Заместитель министра кивнул головой.
— Это интересно. Вы бы не составили для меня меморандум но этому вопросу к следующему моему приезду?
— Буду счастлив сделать это.
— И благодарю вас за это поистине королевское пиршество, Котни. Весьма благодарен. Я не едал ничего подобного со времен моей юности, прошедшей в посольстве в Париже.
Мессенджейл пожал протянутую ему руку.
— Я передам повару, он будет на седьмом небе от радости.
— Весьма признателен вам за исчерпывающую информацию.
— Всегда и с величайшим удовольствием к вашим услугам, — ответил Мессенджейл, распахивая дверь. — Счастливого пути, господин министр. Надеюсь на ваше скорое и успешное возвращение…

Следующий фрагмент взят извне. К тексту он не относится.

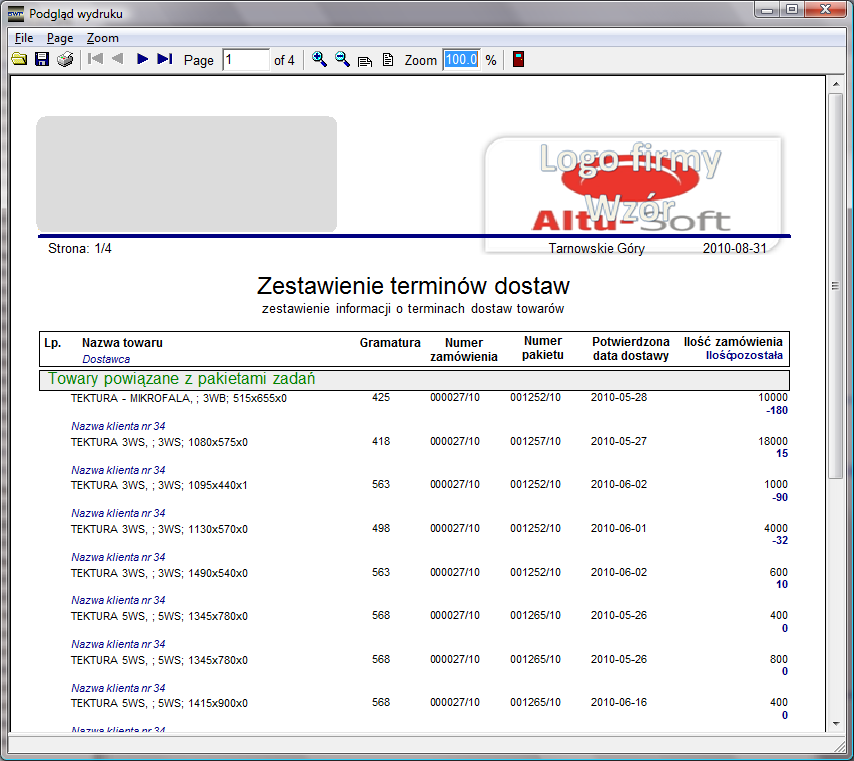This screenshot has width=854, height=761.
Task: Click the save diskette icon
Action: (42, 60)
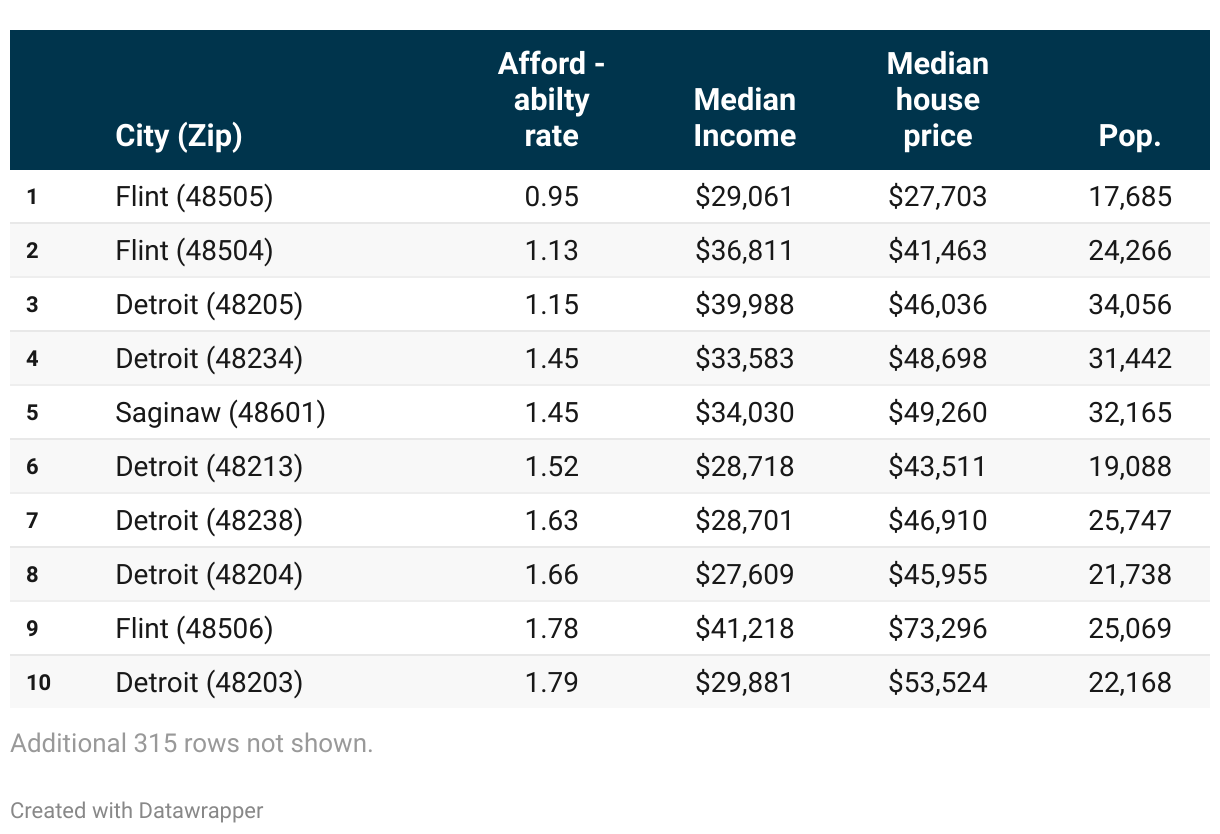Click rank number 10

click(x=39, y=682)
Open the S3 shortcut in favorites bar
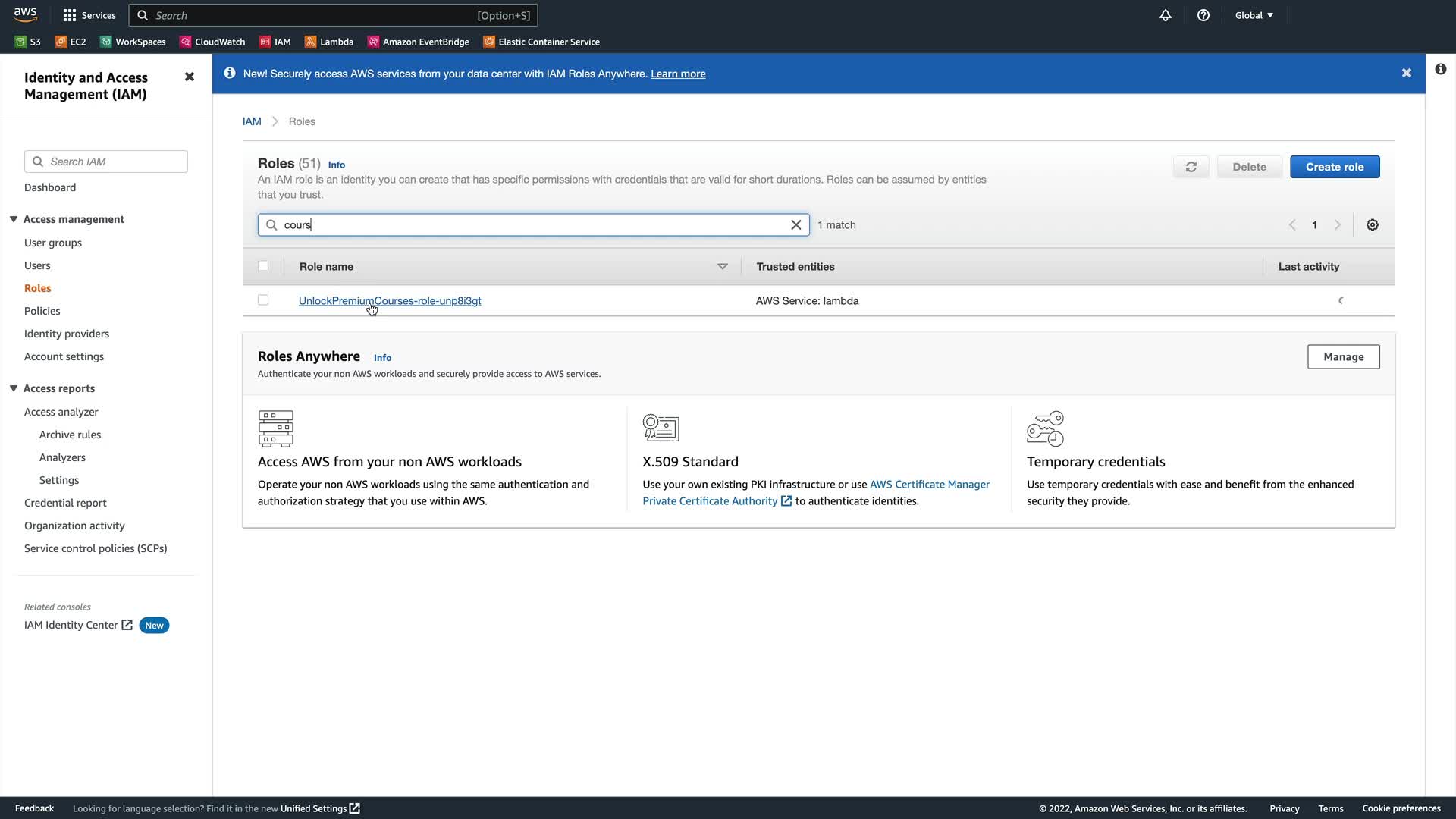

Четыре человека, составлявшие миссию Дэмона, сидели в паршивеньком, переполненном посетителями кафе неподалеку от аэродрома Пном Ду. Клонившееся к закату солнце изливало потоки расплавленного золота на металлические столы, на сидевших в непринужденных позах посетителей, на жестяные, некогда покрашенные розовой и желтой краской стены лачуг на противоположной стороне улицы. Порывы ветра поднимали маленькие вихри пыли и гнали обрывки бумаги и листья, мчавшиеся мимо них, словно лесные зверьки. То и дело в небо с напряженным ревом, заставлявшим содрогаться все вокруг, взмывали самолеты, и тогда разговоры смолкали. Потом самолет удалялся, растворялся в небе, и все продолжалось по-прежнему: пыль, ослепительный свет, дым от кухонных очагов, странный запах, к которому примешивались запахи йода, плесени, рыбы, старой меди… Этот запах напомнил устало сидящему в сплетенном из толстой проволоки кресле Сэму Дэмону запахи в Пасае на Филиппинах, а затем длинную комнату в Шармвиллере, на берегу Марны: там стоял такой же обманчивый, тревожащий аромат, аромат всегда манивших его чужбинных дорог.